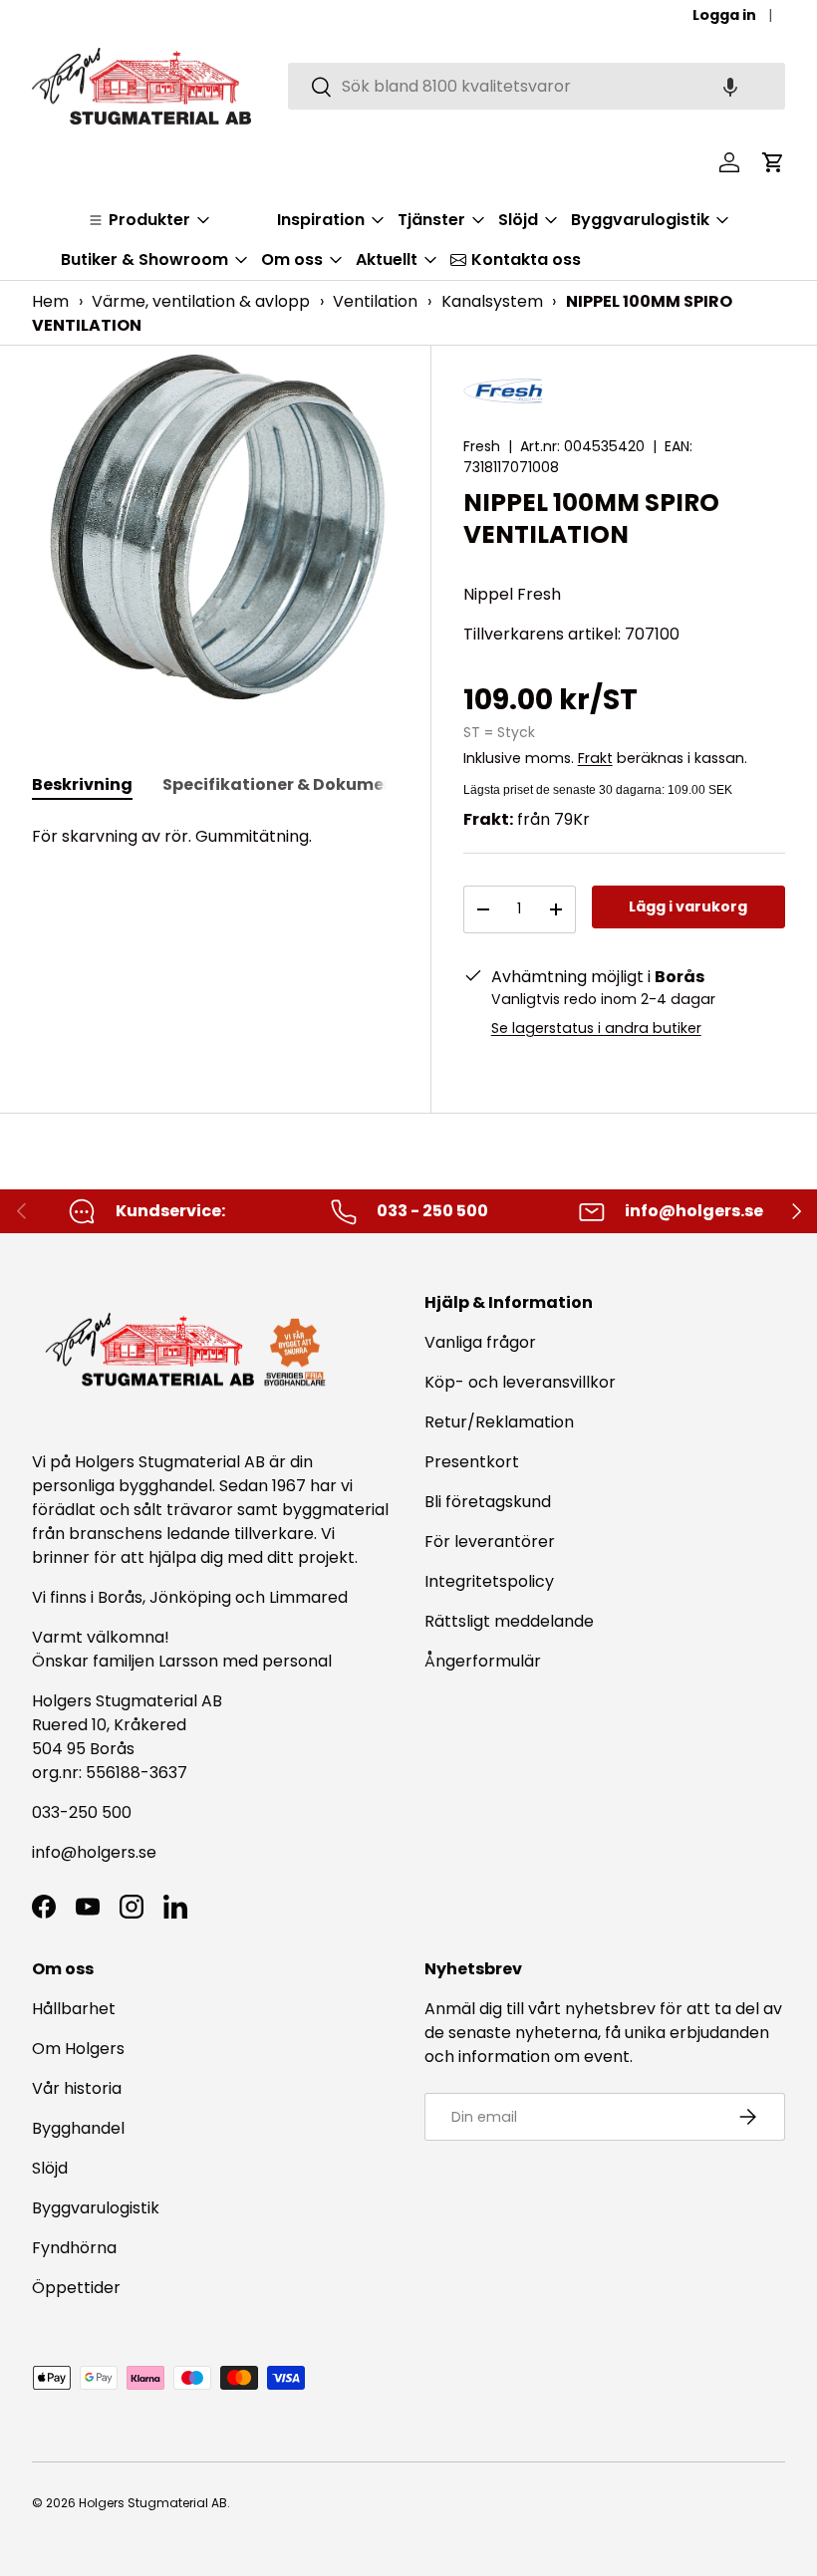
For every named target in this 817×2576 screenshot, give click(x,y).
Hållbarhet (74, 2008)
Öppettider (76, 2287)
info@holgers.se (94, 1852)
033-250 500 (82, 1812)
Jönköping (192, 1597)
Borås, (121, 1597)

**Task requirements:** Before you print the records, please set aside any pictures and keep everything else exact.

**Reply to the exercise:**
For every named target in this 817×2576 screenshot, give click(x,y).
Hållbarhet (74, 2008)
Öppettider (76, 2287)
info@holgers.se (94, 1852)
033-250 500 (82, 1812)
Jönköping (192, 1597)
Borås, (121, 1597)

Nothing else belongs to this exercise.